POR Tiscar Lara 29/03/09 // Español
If it seems to be a challenge to work across the curriculum from art or build an Open-Roulotte for intervention in space, now is Amasté who dares working directly with teens, perhaps the age group most complex but probably the most exciting as well. Airoa and Txelu have brought to the Symposium his experience working with youth in the Basque Country in mediation, participation and socio-cultural action processes.
As they tell us, everything expanded from the monographic about teenagers they make for their magazine Eseté. Something happened then because it was the last number been published but also the beginning of a new stage in the project Almost 18. Since then, they have been working in designing processes to help boys and girls to become more critics and learn to tell their story in their own languages.
Teenagers are often represented in the media as consumers and funders of tomorrow, but it does not give them a voice to express their own wishes, fears and concerns. As highlighted also in the presentation of the Bank of Common Knowledge, young people feel they are invisible and that nobody listens to them.

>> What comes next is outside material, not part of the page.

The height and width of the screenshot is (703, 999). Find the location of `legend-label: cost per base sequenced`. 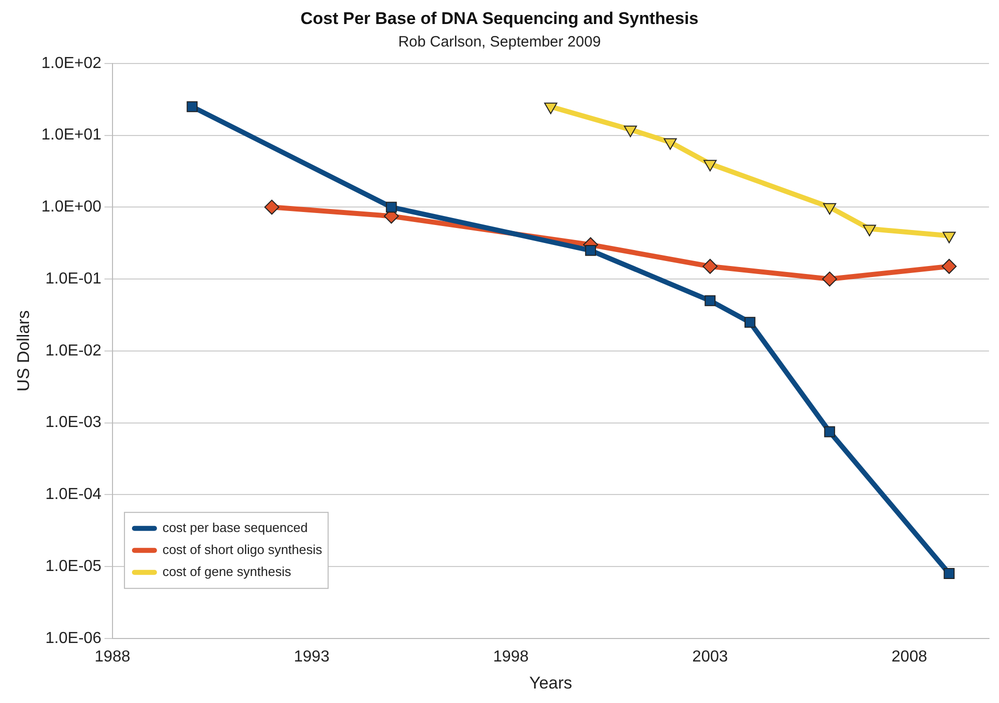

Amasté thinks it is important to teach them how to speak for themselves, using their tools and their own languages. Technology plays an important role but they conceive literacy from a broader sense, talking about media literacy rather than digital literacy, and always looking for the practices at the workshops to have visibility in the net, a fanzine or any other medium. In the words of Txelu, the aim is to help young people "build their own imagination and critical analysis of the world in which they are living", so the work of creativity is not only in terms of self-expression but it is also addressed as a project of civic engagement, "to learn from the other, to engage in sharing things to enhance the processes and feel part of the world".
Among its projects we can find journal fanzines in an online community, audiovisual production by mobile phone and creativity camps for future university students.